> _Extracted records_
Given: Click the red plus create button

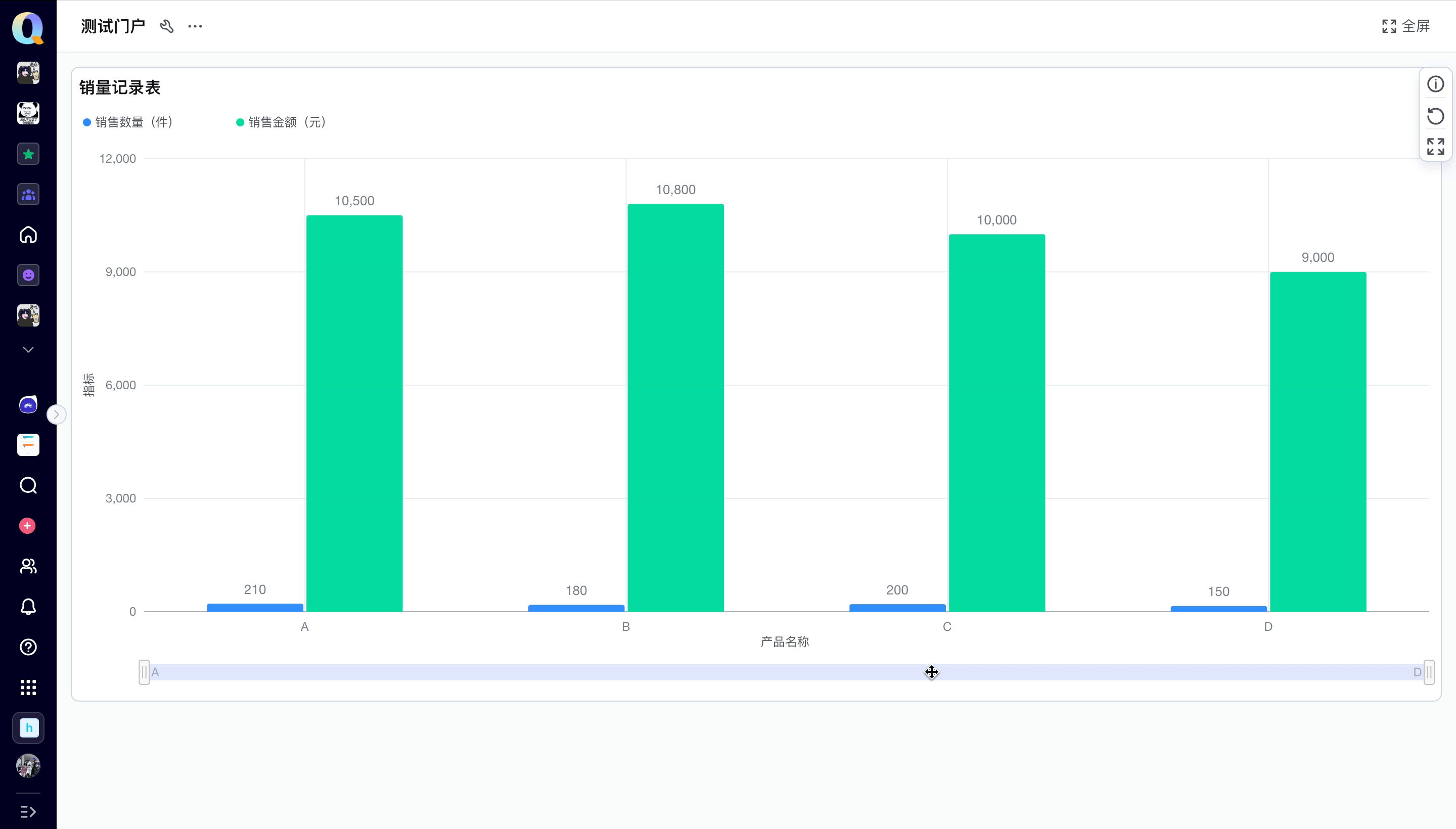Looking at the screenshot, I should coord(27,526).
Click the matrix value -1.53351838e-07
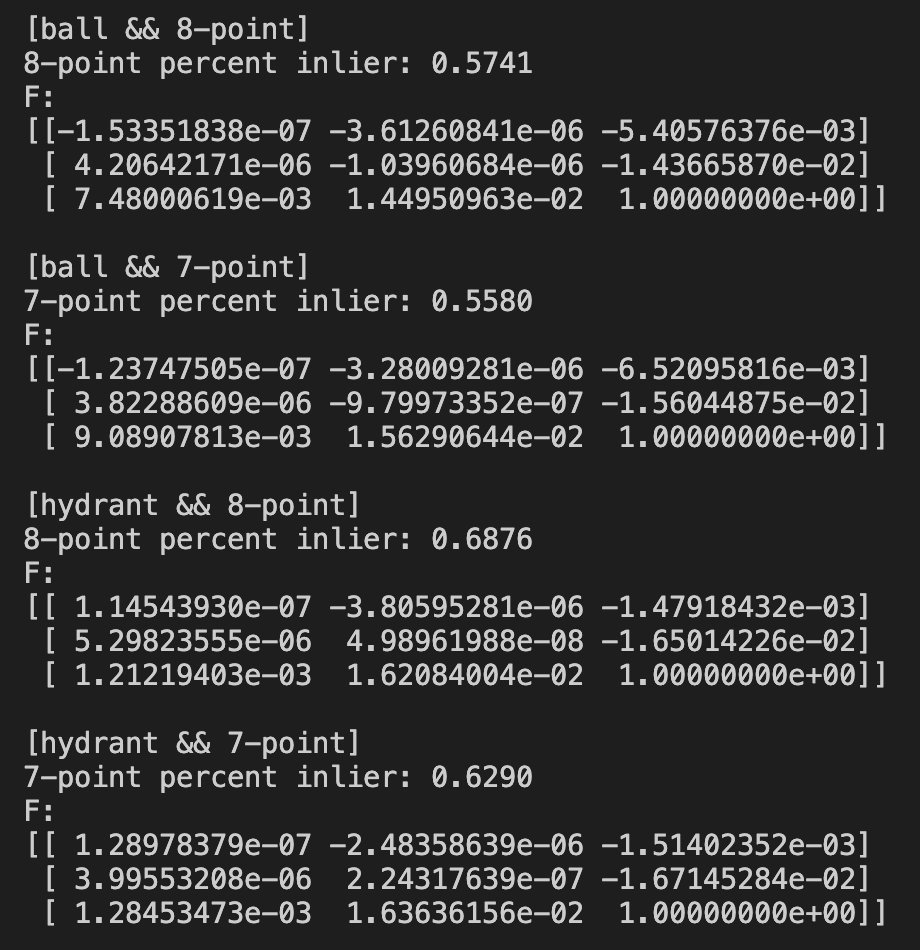 coord(184,131)
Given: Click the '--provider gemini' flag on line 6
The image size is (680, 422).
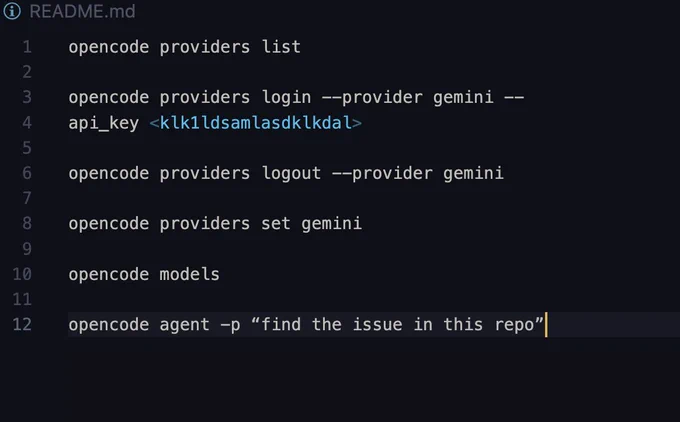Looking at the screenshot, I should point(418,173).
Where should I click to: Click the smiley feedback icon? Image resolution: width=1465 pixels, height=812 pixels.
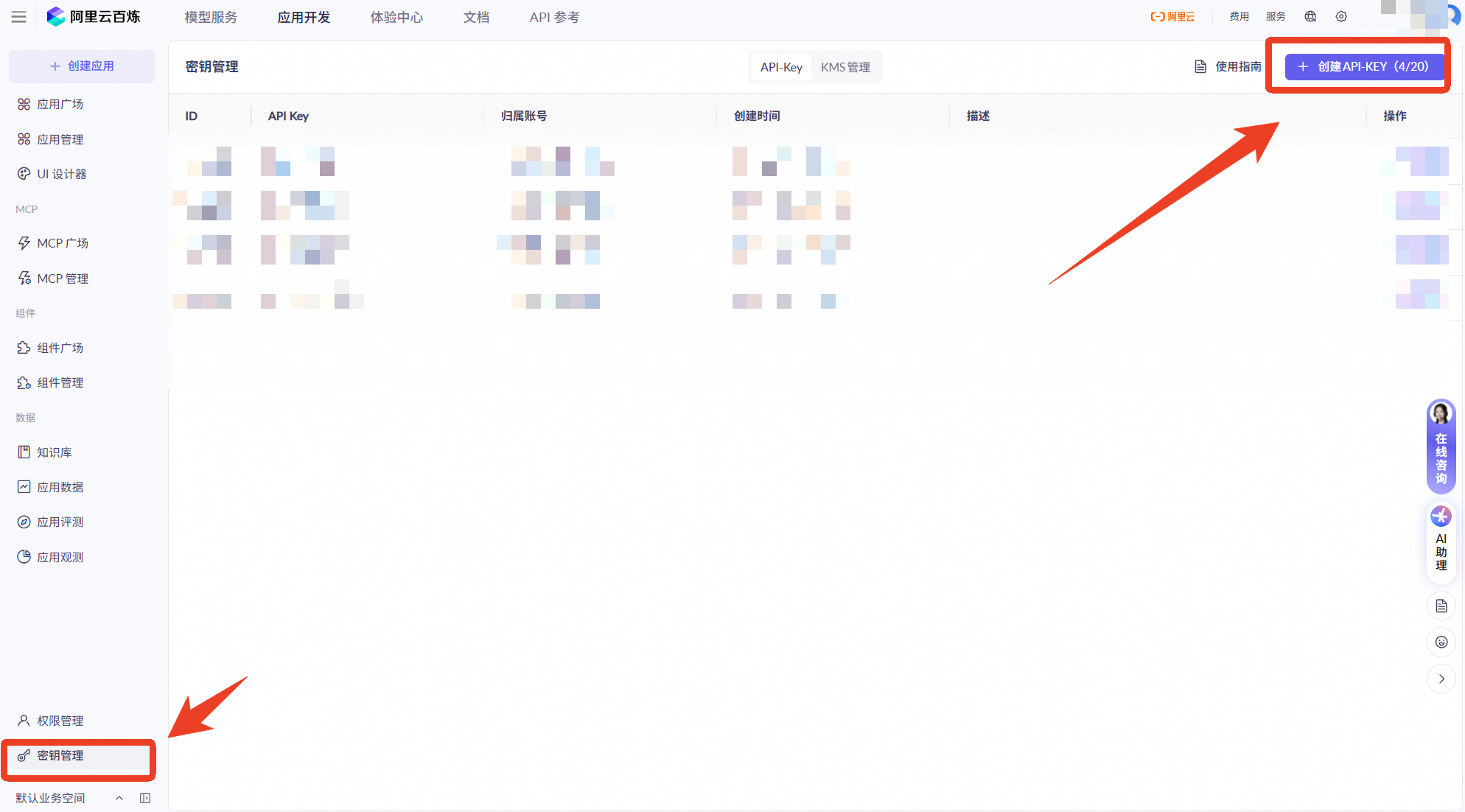click(1441, 642)
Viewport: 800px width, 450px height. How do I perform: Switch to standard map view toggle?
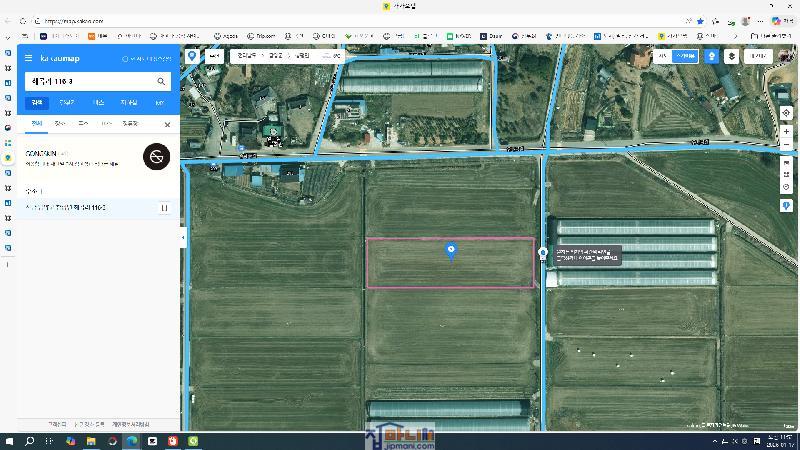click(x=663, y=57)
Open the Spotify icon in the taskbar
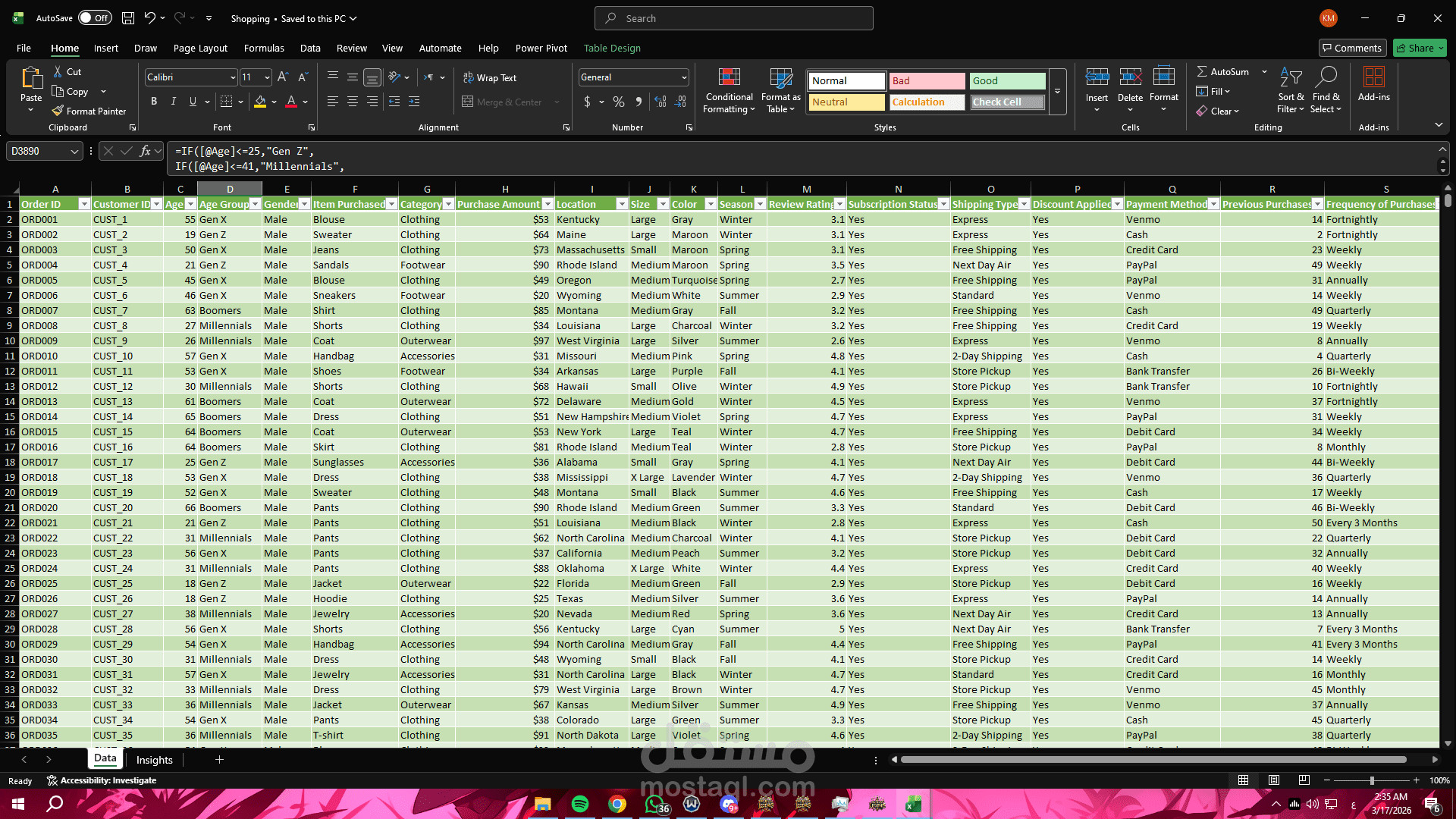 [580, 804]
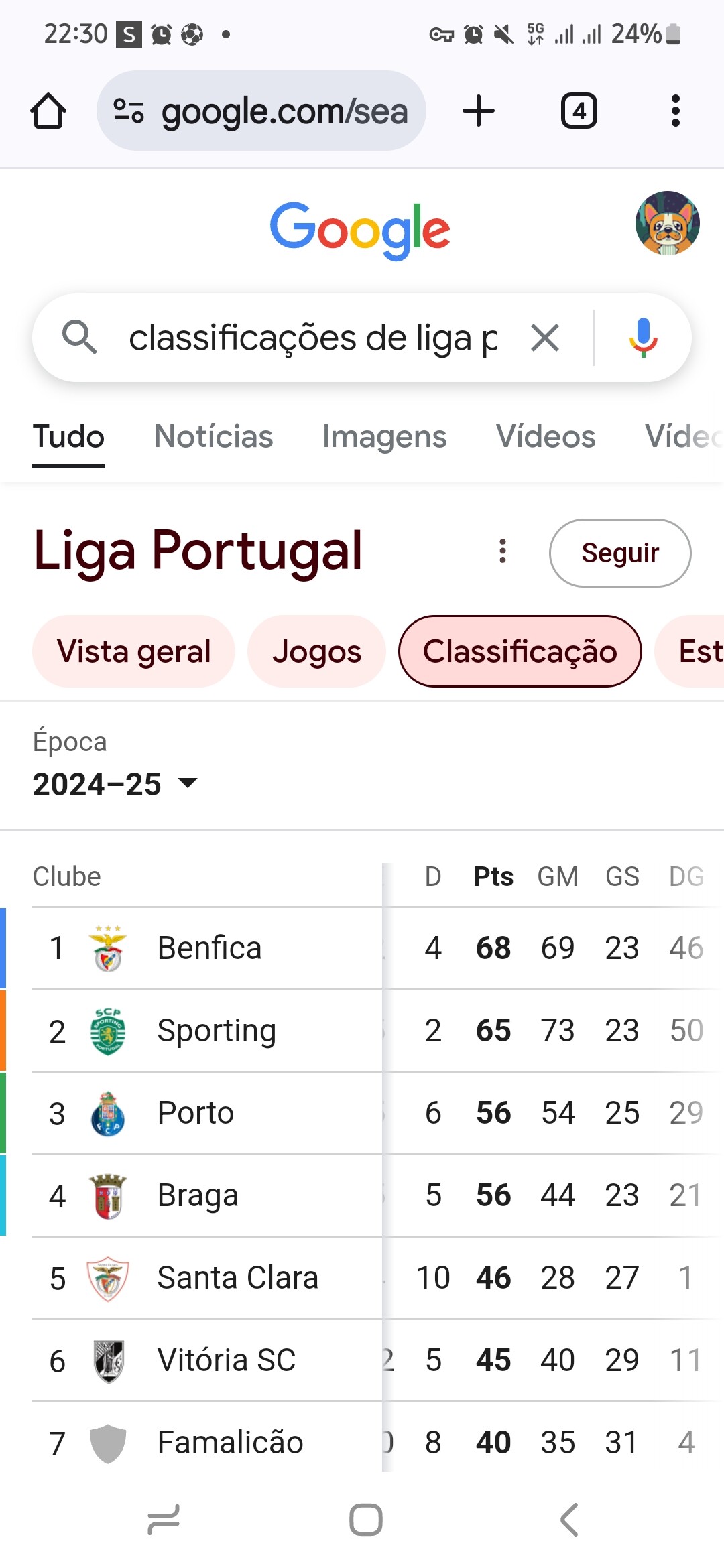
Task: Open the browser three-dot menu
Action: [x=675, y=111]
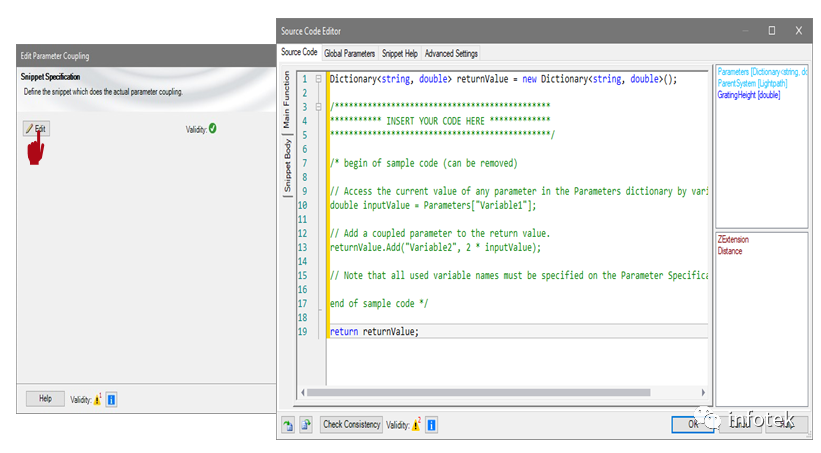
Task: Click the Edit pencil button
Action: coord(36,128)
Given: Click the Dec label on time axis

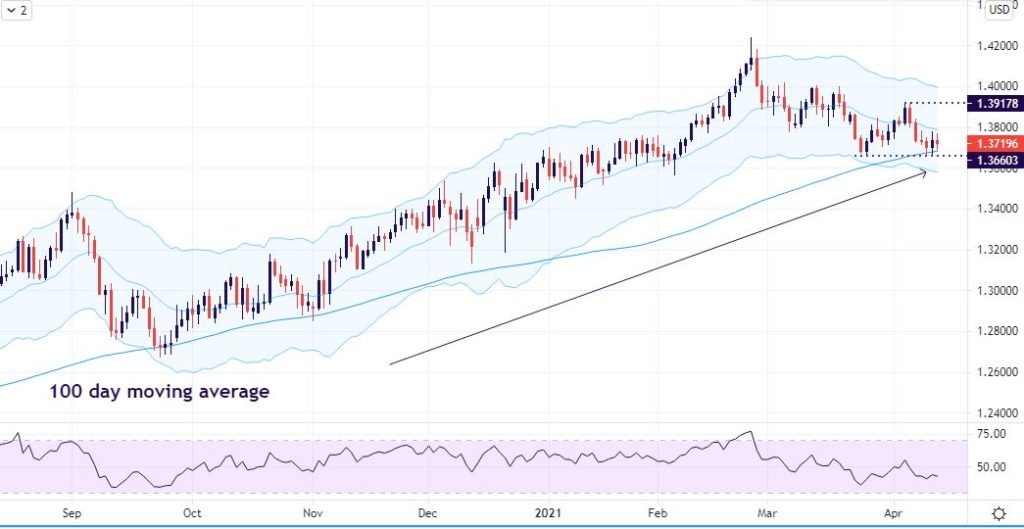Looking at the screenshot, I should (428, 513).
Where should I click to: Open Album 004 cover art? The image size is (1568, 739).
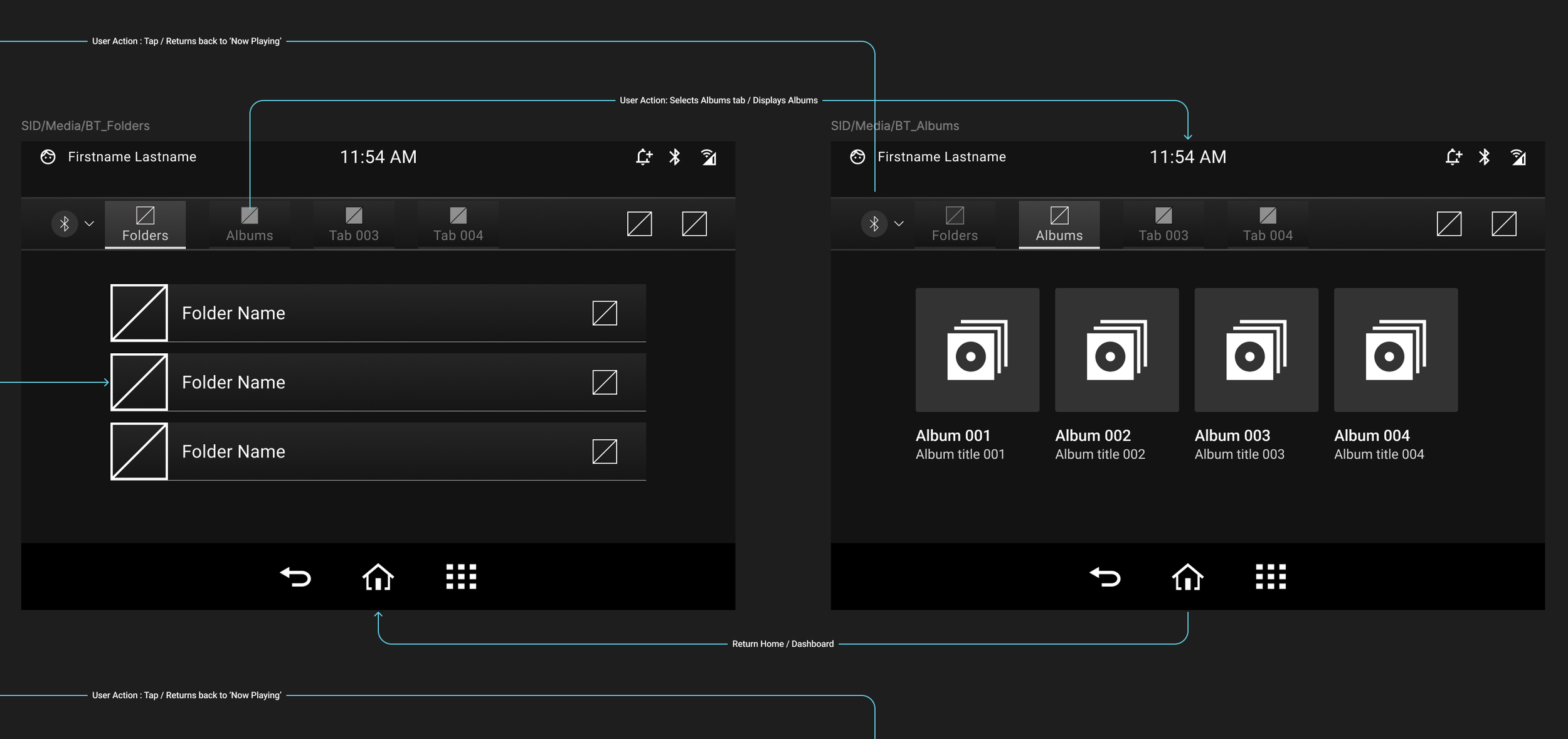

> _What to work on_
Please write out all of the data above word for word, leaving out the pictures.

> _Completed task_
Given: Click the red plus create button

Looking at the screenshot, I should coord(27,526).
Click the matrix value -1.53351838e-07
 coord(184,131)
Given: Click the '--provider gemini' flag on line 6
The image size is (680, 422).
Looking at the screenshot, I should point(418,173).
Where should I click to: Click the smiley feedback icon? Image resolution: width=1465 pixels, height=812 pixels.
click(1441, 642)
Viewport: 800px width, 450px height. How do I perform: Switch to standard map view toggle?
click(x=663, y=57)
Open the Spotify icon in the taskbar
 [580, 804]
Task: Open the browser three-dot menu
Action: [x=675, y=111]
Task: Click the Edit pencil button
Action: coord(36,128)
Given: Click the Dec label on time axis

Looking at the screenshot, I should (428, 513).
Where should I click to: Open Album 004 cover art? The image size is (1568, 739).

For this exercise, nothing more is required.